The twentieth-century European catalog of Ninki Nanka reports is dense. British colonial officials recorded multiple first-person Fula and Jola accounts during the 1920s-1940s. Thomas Dalrymple, District Commissioner of McCarthy Island (Janjanbureh), documented in 1942 an extensive Jola testimony regarding a Ninki Nanka sighting on the Bintang Bolong. In 2006, the Center for Fortean Zoology (CFZ) organized the Gambia River Expedition, led by Richard Freeman, which collected dozens of first-person accounts from Mandinka and Jola informants across six fishing villages. Expedition member and wildlife photographer Chris Moiser recorded an audio testimony from Papa Jinda, a retired fisherman from Kanilai, who in 1960 claimed to have survived a direct Ninki Nanka encounter and bore a scar he attributed to the creature.

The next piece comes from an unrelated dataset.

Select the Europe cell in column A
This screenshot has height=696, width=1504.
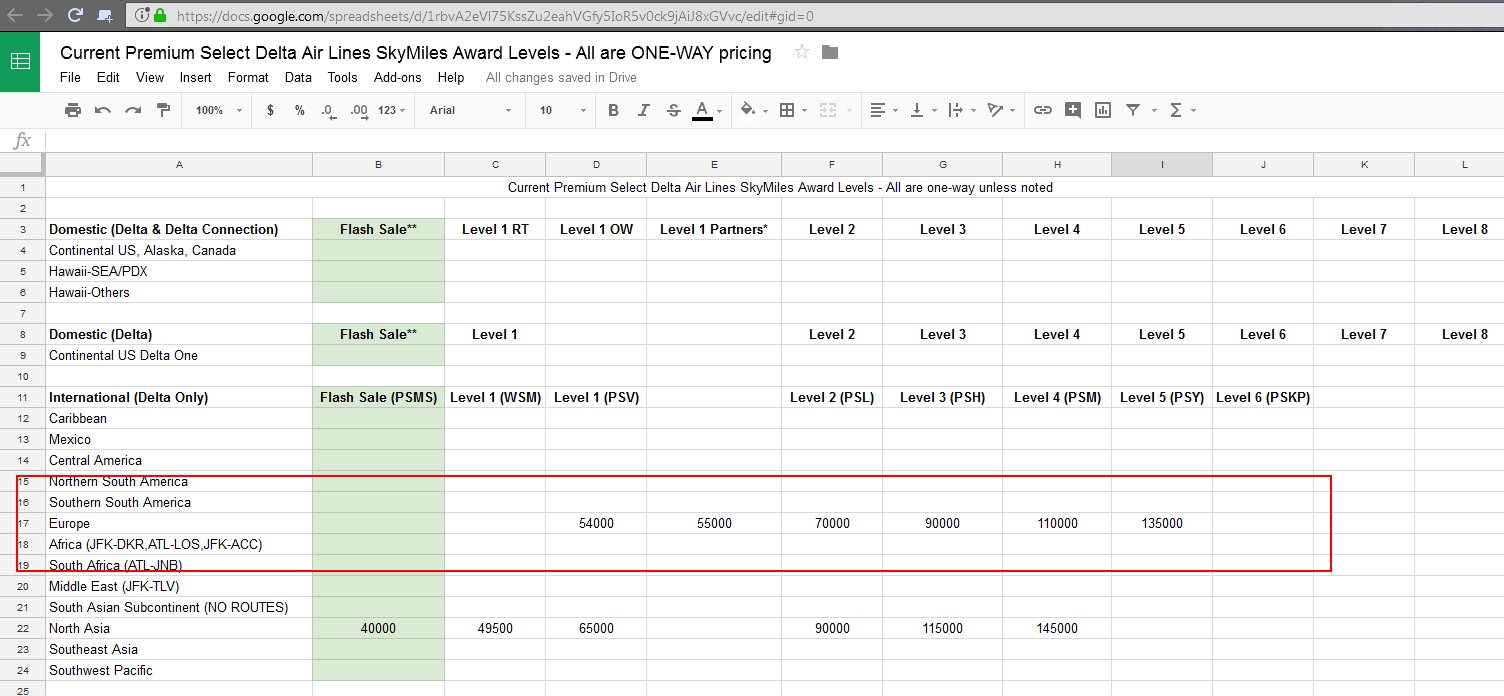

Proposed natural identifications include the West African rock python (Python sebae), which exceeds 6 metres but falls short of the reported size; the West African manatee (Trichechus senegalensis), which inhabits the river systems but is slow and mammal-like; or unknown megafauna. The Gambia River basin's dense mangrove cover, tidal dynamics, and significant seasonal flooding produce a habitat that remains among the least-surveyed in West Africa. The Ninki Nanka tradition is formally recognized as intangible cultural heritage by the Gambian Ministry of Youth and Sports; the West African cryptid remains a significant element of Mandinka oral tradition and a subject of ongoing cryptozoological research.